__TEXT TO READ__.
I cannot understand why people are living here for twenty years, thirty years, and don’t speak the local language. Because we don’t care; we manage to earn our money without knowing. ‘Where ignorance is bliss, it is folly to be wise’—I want you to get rid of all these stupid sayings from the past. ‘A bird in hand is worth two in the bush.’ Bill Gates says, “Fifty-eight billion is fifty-eight billion. You can stick to your ‘early bird catches the worm’.” The American says, “That’s all the early bird catches—the worm, nothing else.” So you see, proverb is useless. Proverbs are worse than useless. We have to live a new life every day. Meditation must help us to bring that new life into existence with every sunrise—new, not in the sense of forgetting the old, but building on the old. Like you know, Singapore is now permitting thirty floors. Once upon a time it was only six floors or seven floors, a very humdrum sort of city. Now it’s a beautiful city. New prime minister, new government—changes for the better.
Sahaj Marg says change is the only permanent thing in life, in the universe. It is the only thing you can expect. You cannot expect better, you cannot expect worse, but surely you can expect change. What that change will bring, we don’t know. You know, I read a newspaper article last time when I was in Perth which said by 2020, Chinese would be the number one language in the world; Hindi, number two; Arabic, number three; and English would have slipped to the number six position in world languages. So we better remember this, you see. At least let us teach our children Chinese, because by 2020 they will be twenty years old and you might have to go around saying, “Shie, shie [thank you],” to everybody, and “Nihau [hello]”.

__SUPPLIED ENTRIES__.
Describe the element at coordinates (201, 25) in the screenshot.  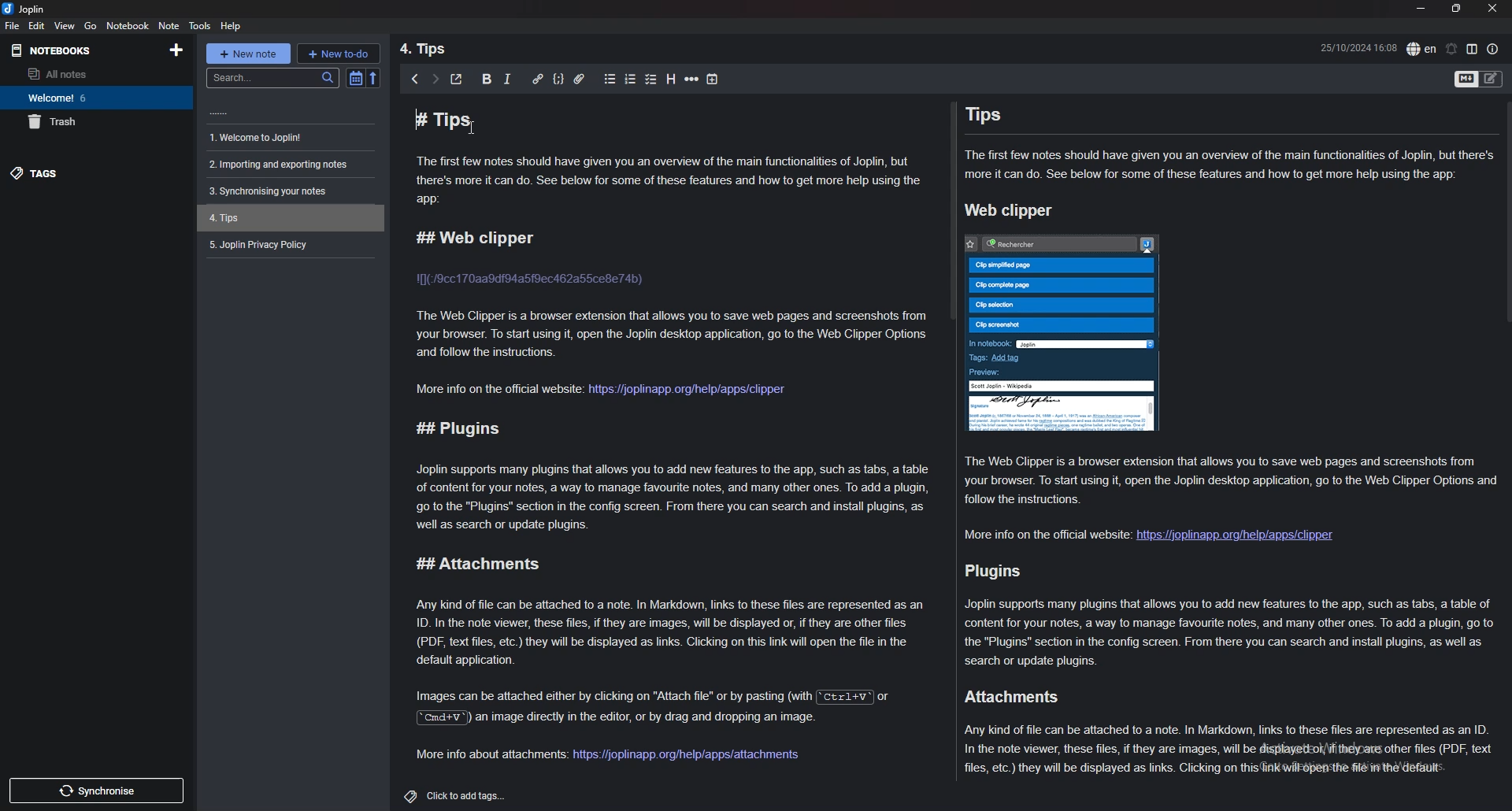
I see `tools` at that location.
==
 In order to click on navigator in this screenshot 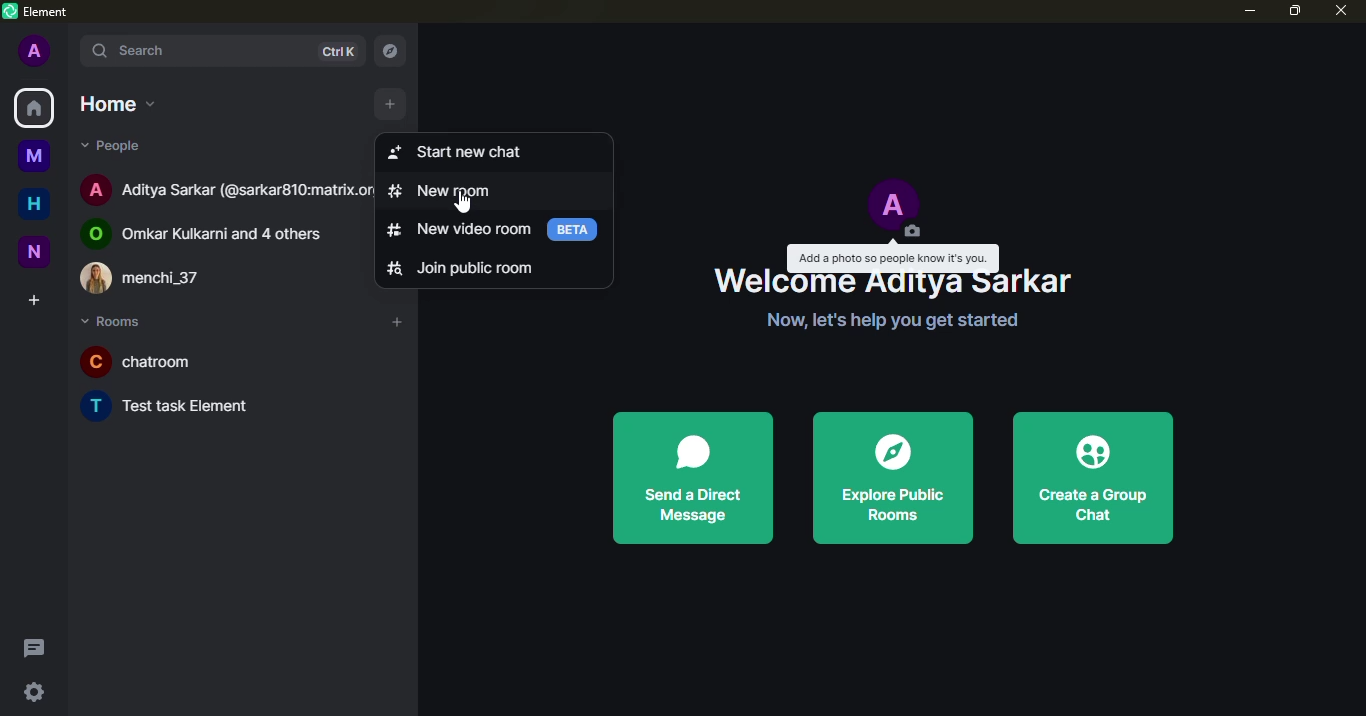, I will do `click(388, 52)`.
...
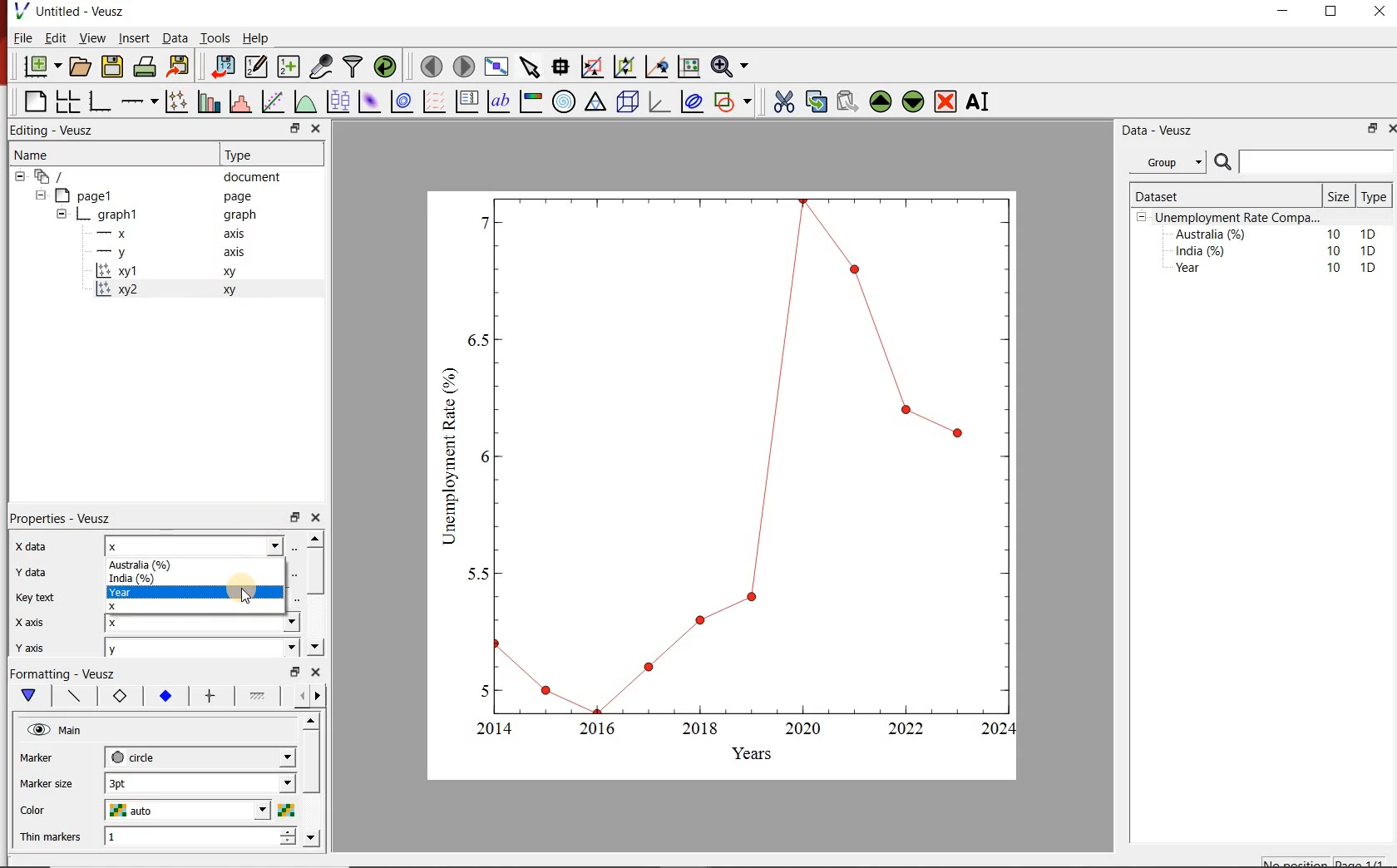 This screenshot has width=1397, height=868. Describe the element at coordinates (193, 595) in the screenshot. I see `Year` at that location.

__WHAT IS ASKED__.
• a. Please list each language that the newspaper article in the talk about change ranks for 2020, with its position.
• b. Carry on the talk about change from its last sentence, keeping the same speaking voice.

__THE RESPONSES__.
• a.
Chinese: number one
Hindi: number two
Arabic: number three
English: number six

• b.
Let us plan for the future, instead of sticking to the present and looking at the passbook for today’s balance in the bank, looking at today’s sons-in-law, daughters-in-law. Let us think of the future. Who is going to marry my little boy of five years old or three years old? How should he marry? What should he be taught? We are only teaching for the present. We don’t think of the future—even the elder people, even the eldest people. The older we get the more we think of the past. When we are young we think of the future. The very young live in the present, and that is how we should live, you see—in the present, by the present, for the present. The future will come and it will be the present. The future is not in the future. The future when it comes, it is just now, right here. You know. Tsunami is tsunami when it comes—and we should not be like some governments which are trying to build walls in the sea to prevent the next tsunami. It is like putting a straw in front of an ant to stop it from getting into your sugar.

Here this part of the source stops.